- Your goal
Output every line of the material exactly as it appears, from the start down through the line that contains "1194x579 pixels. pos(28,13)", with both ends included.

- Data listing
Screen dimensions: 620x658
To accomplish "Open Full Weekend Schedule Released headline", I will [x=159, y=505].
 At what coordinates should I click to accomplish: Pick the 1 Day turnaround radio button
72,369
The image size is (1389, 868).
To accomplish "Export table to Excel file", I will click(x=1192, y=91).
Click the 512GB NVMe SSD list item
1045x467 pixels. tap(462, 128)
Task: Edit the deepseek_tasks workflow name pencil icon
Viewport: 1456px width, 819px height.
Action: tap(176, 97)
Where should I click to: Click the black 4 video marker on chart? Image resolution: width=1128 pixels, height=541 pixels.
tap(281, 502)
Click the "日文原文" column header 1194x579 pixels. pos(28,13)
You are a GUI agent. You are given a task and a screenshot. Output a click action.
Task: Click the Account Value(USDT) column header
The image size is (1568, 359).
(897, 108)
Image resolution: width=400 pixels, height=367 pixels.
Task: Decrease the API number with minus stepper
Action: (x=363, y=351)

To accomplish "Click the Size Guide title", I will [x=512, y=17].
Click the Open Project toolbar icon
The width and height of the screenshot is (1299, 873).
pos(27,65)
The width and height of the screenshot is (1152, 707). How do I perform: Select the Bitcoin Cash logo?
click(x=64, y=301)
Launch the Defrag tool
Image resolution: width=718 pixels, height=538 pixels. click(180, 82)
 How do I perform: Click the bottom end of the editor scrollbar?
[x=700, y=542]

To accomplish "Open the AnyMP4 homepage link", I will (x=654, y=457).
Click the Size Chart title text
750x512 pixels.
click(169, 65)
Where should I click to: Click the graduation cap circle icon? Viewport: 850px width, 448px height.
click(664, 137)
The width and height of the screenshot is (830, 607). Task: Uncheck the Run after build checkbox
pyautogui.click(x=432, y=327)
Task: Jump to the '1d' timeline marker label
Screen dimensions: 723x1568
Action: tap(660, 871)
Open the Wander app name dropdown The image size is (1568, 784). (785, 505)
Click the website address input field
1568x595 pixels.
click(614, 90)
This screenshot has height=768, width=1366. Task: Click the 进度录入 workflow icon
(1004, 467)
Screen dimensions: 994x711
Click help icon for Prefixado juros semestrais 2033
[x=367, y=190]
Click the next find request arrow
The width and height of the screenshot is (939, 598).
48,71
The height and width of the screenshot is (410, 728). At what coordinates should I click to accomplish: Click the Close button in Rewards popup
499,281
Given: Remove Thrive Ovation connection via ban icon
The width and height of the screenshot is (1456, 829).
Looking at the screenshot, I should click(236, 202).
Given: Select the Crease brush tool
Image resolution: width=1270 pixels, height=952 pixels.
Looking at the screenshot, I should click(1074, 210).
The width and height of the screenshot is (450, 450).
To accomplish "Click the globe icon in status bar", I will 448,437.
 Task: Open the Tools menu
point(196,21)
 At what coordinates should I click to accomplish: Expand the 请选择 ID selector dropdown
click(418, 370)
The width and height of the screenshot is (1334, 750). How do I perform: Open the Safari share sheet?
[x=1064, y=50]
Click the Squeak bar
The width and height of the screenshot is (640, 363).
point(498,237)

- Output for this exercise
Screen dimensions: 620x658
To accomplish "Open Full Weekend Schedule Released headline", I will [x=159, y=505].
 At what coordinates should I click to accomplish: Pick the 1 Day turnaround radio button
72,369
The image size is (1389, 868).
To accomplish "Export table to Excel file", I will click(x=1192, y=91).
Click the 512GB NVMe SSD list item
1045x467 pixels. tap(462, 128)
Task: Edit the deepseek_tasks workflow name pencil icon
Viewport: 1456px width, 819px height.
Action: tap(176, 97)
Where should I click to: Click the black 4 video marker on chart? Image resolution: width=1128 pixels, height=541 pixels.
tap(281, 502)
Click the "日文原文" column header 1194x579 pixels. pos(28,13)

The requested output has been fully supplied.